## [Problem]
In the records below, find the line with "Open the DisplayManager color-ball tab" and the line with "The height and width of the screenshot is (430, 1493).". Print both exactly, along with every line between them, and no other line.

┌─ Data supplied

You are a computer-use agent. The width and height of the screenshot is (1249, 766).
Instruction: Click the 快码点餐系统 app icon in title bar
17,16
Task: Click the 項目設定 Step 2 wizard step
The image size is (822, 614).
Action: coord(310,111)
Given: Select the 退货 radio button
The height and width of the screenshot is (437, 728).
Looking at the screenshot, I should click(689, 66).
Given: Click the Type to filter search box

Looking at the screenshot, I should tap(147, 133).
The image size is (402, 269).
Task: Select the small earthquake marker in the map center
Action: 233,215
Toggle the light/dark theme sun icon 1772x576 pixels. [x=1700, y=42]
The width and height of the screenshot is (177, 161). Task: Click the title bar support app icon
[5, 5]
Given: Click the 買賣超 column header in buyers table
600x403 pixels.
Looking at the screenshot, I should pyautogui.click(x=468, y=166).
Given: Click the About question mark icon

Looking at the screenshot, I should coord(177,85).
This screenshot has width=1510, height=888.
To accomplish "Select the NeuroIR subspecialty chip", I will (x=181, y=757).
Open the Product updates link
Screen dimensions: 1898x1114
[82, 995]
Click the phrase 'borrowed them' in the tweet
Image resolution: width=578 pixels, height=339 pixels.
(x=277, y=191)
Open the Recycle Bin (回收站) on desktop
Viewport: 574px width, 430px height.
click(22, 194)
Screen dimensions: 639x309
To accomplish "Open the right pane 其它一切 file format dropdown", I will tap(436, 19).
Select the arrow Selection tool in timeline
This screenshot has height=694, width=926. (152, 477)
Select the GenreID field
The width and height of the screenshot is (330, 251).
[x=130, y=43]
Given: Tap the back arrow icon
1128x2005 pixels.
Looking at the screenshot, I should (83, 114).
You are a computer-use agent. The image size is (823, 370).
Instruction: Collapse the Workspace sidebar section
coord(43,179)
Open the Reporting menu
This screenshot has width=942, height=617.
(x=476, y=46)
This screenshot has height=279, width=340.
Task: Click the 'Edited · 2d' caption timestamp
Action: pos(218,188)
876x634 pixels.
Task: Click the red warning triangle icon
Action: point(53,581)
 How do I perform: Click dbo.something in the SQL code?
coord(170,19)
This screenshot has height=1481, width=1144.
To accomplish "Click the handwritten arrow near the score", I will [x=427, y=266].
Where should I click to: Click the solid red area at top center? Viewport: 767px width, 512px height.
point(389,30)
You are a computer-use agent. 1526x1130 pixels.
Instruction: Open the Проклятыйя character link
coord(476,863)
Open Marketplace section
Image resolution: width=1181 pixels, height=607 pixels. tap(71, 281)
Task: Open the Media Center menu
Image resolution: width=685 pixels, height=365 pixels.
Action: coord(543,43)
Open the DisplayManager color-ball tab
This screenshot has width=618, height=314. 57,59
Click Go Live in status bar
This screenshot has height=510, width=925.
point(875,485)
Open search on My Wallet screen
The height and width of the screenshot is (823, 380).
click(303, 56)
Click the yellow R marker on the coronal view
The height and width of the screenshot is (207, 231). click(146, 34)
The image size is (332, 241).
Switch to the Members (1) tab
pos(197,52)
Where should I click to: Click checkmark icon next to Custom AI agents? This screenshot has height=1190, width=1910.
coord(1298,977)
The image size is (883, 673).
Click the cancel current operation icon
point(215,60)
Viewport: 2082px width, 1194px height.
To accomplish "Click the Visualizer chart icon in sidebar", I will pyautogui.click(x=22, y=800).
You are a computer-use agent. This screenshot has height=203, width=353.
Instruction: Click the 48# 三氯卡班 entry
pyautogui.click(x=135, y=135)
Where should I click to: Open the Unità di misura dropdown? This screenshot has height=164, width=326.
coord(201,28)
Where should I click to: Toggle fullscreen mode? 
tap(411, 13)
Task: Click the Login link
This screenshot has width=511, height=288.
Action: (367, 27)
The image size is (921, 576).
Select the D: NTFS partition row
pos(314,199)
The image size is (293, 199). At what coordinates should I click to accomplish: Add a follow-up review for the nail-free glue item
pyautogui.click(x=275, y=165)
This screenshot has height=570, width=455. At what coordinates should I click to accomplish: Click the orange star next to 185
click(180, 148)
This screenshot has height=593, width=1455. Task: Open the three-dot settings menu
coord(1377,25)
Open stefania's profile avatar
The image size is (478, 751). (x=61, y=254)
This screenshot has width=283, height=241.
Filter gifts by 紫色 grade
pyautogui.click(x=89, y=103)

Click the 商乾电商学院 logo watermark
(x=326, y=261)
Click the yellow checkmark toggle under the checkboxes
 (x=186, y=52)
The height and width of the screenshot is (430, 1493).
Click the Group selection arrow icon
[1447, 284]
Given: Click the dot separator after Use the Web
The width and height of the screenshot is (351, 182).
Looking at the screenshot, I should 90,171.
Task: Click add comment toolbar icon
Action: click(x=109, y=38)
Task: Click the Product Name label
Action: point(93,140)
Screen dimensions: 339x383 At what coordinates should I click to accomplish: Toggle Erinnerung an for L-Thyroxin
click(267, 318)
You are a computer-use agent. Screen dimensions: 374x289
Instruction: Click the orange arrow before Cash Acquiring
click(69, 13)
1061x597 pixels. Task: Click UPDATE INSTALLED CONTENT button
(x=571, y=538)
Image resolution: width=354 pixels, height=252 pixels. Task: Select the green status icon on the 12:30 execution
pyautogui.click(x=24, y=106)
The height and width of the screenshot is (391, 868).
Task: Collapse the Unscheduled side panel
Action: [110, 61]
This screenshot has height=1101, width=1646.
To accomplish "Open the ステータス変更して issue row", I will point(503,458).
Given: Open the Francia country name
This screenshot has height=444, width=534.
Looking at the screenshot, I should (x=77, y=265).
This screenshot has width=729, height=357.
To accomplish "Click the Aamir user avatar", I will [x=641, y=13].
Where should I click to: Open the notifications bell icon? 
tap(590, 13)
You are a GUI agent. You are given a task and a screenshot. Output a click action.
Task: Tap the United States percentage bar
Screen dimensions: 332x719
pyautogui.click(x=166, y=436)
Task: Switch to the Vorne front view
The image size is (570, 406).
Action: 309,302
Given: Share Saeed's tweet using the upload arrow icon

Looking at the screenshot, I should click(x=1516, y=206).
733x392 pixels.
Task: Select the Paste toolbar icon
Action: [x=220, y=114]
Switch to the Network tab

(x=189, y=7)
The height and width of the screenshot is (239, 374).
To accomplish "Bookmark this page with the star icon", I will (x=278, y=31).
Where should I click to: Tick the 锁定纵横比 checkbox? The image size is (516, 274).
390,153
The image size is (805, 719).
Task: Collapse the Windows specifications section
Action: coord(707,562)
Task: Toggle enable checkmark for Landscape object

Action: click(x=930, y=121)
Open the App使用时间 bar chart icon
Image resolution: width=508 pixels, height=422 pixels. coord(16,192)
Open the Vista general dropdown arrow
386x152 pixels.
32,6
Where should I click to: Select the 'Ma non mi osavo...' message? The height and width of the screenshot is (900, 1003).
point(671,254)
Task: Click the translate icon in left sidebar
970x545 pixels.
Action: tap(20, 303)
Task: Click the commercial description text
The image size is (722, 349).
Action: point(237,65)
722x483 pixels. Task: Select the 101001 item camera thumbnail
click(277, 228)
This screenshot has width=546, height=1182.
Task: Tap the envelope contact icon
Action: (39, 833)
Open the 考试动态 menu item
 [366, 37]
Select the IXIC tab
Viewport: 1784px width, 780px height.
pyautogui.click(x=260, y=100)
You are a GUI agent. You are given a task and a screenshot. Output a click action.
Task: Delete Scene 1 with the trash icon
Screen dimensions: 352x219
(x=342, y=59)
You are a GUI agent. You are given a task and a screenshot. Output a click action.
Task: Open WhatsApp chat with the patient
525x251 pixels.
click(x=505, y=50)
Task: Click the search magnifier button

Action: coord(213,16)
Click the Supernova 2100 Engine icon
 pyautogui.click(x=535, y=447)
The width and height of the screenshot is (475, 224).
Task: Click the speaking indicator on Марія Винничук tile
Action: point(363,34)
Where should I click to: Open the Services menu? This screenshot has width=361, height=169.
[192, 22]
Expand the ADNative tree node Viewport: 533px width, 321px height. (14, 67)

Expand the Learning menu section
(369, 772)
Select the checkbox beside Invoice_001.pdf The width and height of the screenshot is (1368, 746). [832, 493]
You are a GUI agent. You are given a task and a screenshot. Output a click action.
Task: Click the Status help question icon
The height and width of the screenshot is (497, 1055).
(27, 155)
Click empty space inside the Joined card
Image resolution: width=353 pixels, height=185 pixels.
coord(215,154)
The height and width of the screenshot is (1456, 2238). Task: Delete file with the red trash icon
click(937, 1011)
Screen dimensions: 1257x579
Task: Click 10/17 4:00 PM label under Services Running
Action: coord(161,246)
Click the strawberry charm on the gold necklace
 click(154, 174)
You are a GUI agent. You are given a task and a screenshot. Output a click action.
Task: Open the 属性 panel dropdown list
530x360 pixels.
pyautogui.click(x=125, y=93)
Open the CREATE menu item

└─

## [Answer space]
Open the DisplayManager color-ball tab
This screenshot has width=618, height=314. 57,59
Click Go Live in status bar
This screenshot has height=510, width=925.
point(875,485)
Open search on My Wallet screen
The height and width of the screenshot is (823, 380).
click(303, 56)
Click the yellow R marker on the coronal view
The height and width of the screenshot is (207, 231). click(146, 34)
The image size is (332, 241).
Switch to the Members (1) tab
pos(197,52)
Where should I click to: Click checkmark icon next to Custom AI agents? This screenshot has height=1190, width=1910.
coord(1298,977)
The image size is (883, 673).
Click the cancel current operation icon
point(215,60)
Viewport: 2082px width, 1194px height.
To accomplish "Click the Visualizer chart icon in sidebar", I will pyautogui.click(x=22, y=800).
You are a computer-use agent. This screenshot has height=203, width=353.
Instruction: Click the 48# 三氯卡班 entry
pyautogui.click(x=135, y=135)
Where should I click to: Open the Unità di misura dropdown? This screenshot has height=164, width=326.
coord(201,28)
Where should I click to: Toggle fullscreen mode? 
tap(411, 13)
Task: Click the Login link
This screenshot has width=511, height=288.
Action: (367, 27)
The image size is (921, 576).
Select the D: NTFS partition row
pos(314,199)
The image size is (293, 199). At what coordinates should I click to accomplish: Add a follow-up review for the nail-free glue item
pyautogui.click(x=275, y=165)
This screenshot has height=570, width=455. At what coordinates should I click to accomplish: Click the orange star next to 185
click(180, 148)
This screenshot has height=593, width=1455. Task: Open the three-dot settings menu
coord(1377,25)
Open stefania's profile avatar
The image size is (478, 751). (x=61, y=254)
This screenshot has width=283, height=241.
Filter gifts by 紫色 grade
pyautogui.click(x=89, y=103)

Click the 商乾电商学院 logo watermark
(x=326, y=261)
Click the yellow checkmark toggle under the checkboxes
 (x=186, y=52)
The height and width of the screenshot is (430, 1493).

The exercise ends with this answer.